## TASK PROMPT
Copy exactly the lines that run from the one containing "Viewport: 786px width, 402px height." through the end of the entries, both ends included.

START DATASET ENTRIES

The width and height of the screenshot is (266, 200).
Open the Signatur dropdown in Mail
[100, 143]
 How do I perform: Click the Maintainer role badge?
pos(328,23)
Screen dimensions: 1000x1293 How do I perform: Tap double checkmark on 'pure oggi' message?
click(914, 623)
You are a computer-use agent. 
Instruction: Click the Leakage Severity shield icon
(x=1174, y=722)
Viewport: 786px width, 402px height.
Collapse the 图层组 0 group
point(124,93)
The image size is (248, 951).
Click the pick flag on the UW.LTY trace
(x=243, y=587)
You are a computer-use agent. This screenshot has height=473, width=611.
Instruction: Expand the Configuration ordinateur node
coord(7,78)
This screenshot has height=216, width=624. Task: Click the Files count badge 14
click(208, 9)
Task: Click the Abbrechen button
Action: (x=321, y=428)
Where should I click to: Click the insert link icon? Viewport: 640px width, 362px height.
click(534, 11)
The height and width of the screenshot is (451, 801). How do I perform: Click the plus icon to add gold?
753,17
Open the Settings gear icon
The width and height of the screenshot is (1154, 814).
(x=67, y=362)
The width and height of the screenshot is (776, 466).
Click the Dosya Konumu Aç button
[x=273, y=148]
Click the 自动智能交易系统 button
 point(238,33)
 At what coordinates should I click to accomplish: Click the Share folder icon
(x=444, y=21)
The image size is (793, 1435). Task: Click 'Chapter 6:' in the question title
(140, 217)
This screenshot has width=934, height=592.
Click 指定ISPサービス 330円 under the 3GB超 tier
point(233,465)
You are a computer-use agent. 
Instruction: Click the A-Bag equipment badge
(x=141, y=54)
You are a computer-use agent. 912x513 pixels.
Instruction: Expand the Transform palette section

END DATASET ENTRIES

## RESPONSE TO THIS EXERCISE
Viewport: 786px width, 402px height.
Collapse the 图层组 0 group
point(124,93)
The image size is (248, 951).
Click the pick flag on the UW.LTY trace
(x=243, y=587)
You are a computer-use agent. This screenshot has height=473, width=611.
Instruction: Expand the Configuration ordinateur node
coord(7,78)
This screenshot has height=216, width=624. Task: Click the Files count badge 14
click(208, 9)
Task: Click the Abbrechen button
Action: (x=321, y=428)
Where should I click to: Click the insert link icon? Viewport: 640px width, 362px height.
click(534, 11)
The height and width of the screenshot is (451, 801). How do I perform: Click the plus icon to add gold?
753,17
Open the Settings gear icon
The width and height of the screenshot is (1154, 814).
(x=67, y=362)
The width and height of the screenshot is (776, 466).
Click the Dosya Konumu Aç button
[x=273, y=148]
Click the 自动智能交易系统 button
 point(238,33)
 At what coordinates should I click to accomplish: Click the Share folder icon
(x=444, y=21)
The image size is (793, 1435). Task: Click 'Chapter 6:' in the question title
(140, 217)
This screenshot has width=934, height=592.
Click 指定ISPサービス 330円 under the 3GB超 tier
point(233,465)
You are a computer-use agent. 
Instruction: Click the A-Bag equipment badge
(x=141, y=54)
You are a computer-use agent. 912x513 pixels.
Instruction: Expand the Transform palette section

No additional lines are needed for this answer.